While it was perfectly alright for white people to appropriate turmeric and propagate it as “mylks” and “elixirs” and still comfortably belong, my turmeric-stained nails, the sign of having eaten with my hands, marked me as uncouth, foreign, other. By commodifying and removing turmeric from its cultural context to suit a capitalist marketplace, the West further pushes people for whom these foods evoke a way of life, comfort, home to the margins.
Since the rapid rise and popularity of turmeric in the beauty and wellness industry, it seemed that turmeric would be fated to cultural and historical erasure, but Black and POC-owned brands such as Pratima, Golde, Aavrani, Soma Ayurvedic, Ranavat and Diaspora Co. are reclaiming a lost narrative. The wellness brand Golde was born when co-founder Trinity Mouzon Wofford became disillusioned by the holistic healthcare system that had become financially inaccessible for her mother, who was receiving care for an autoimmune disease. Mouzon Wofford was studying medicine at New York University to become a holistic MD, but abandoned her dreams because of the lack of access and intersectionality in holistic care. Eventually, Mouzon Wofford returned to holistic care by founding Golde with her fiancé Issey Kobori, with the intention of fostering inclusivity, instead of being yet another wellness brand to cater to wealthy white women. Diaspora Co., founded by Sana Javeri Kadri, was established with the vision of equity and the intent of reframing what it means to be “Made in India.” Working closely with partner farmers, who have historically been exploited and erased in the mass commodification of turmeric, Diaspora Co. works actively to decolonize the spice trade, and reclaims ownership of the production and sale of turmeric according to a principle of “for us, by us”, as Javeri Kadri states.

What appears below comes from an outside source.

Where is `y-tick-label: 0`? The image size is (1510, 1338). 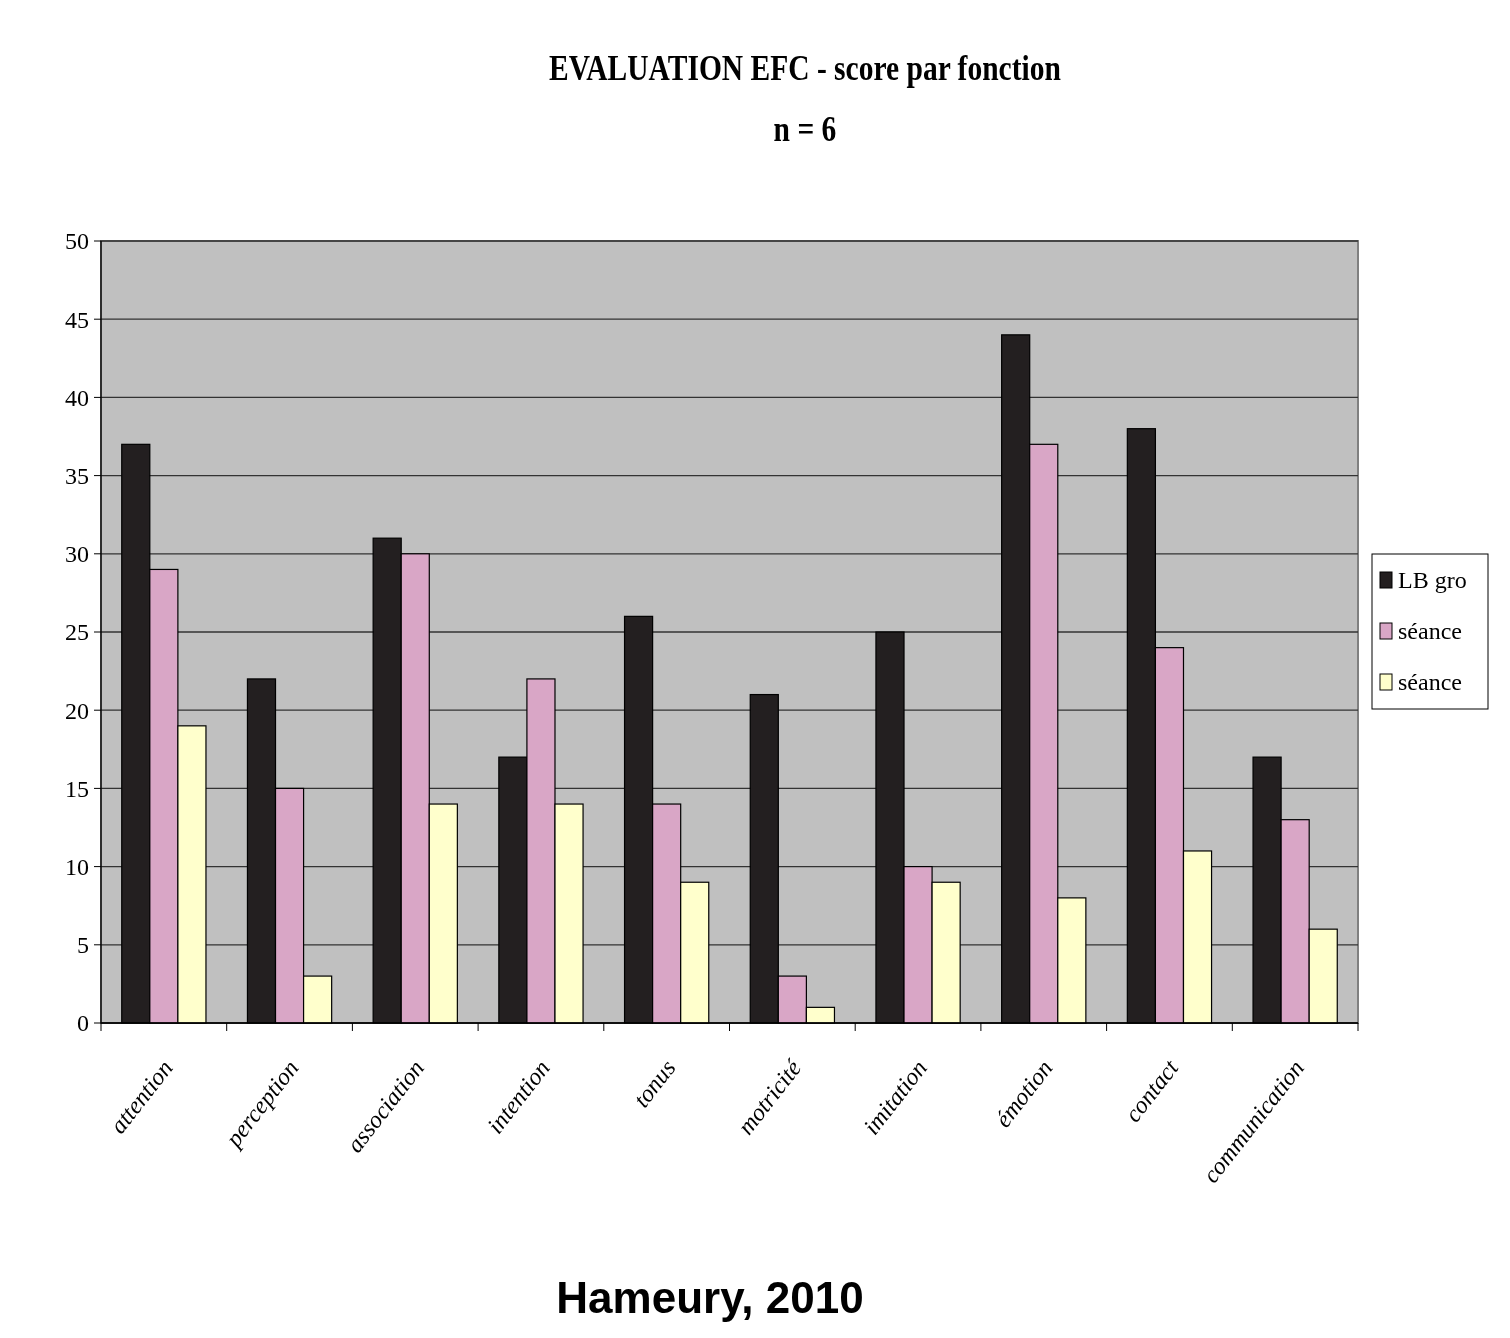 y-tick-label: 0 is located at coordinates (83, 1024).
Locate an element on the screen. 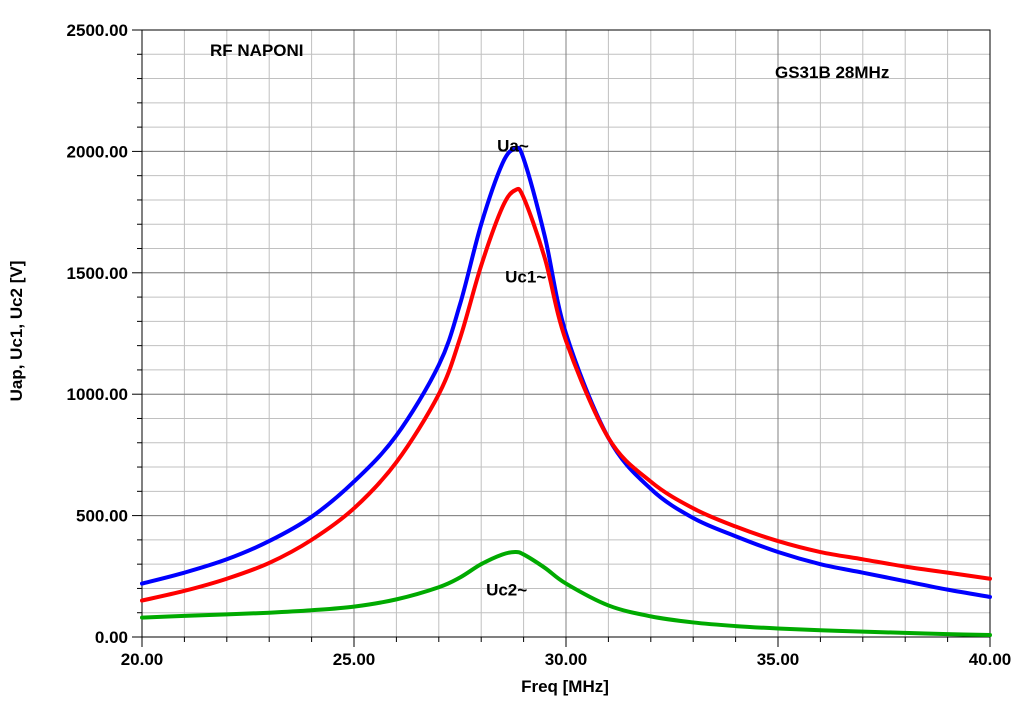 This screenshot has height=704, width=1025. y-axis-title: Uap, Uc1, Uc2 [V] is located at coordinates (16, 332).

This ethos of “for us, by us” is central to these Black and POC-owned brands: they control the narrative. Situating turmeric within a cultural context that locates its origins, history, and social significance, these brands honor a thousands year-old staple and its traditions by staying true to its narrative and reconfiguring it to adapt to more modern times. Their work is vital not only because they protect and preserve cultural practices and traditions, but also because they empower people and communities to take pride in and hold close to what inherently belongs to them, making it permissible — encouraging even — to embrace home and the feeling of belonging.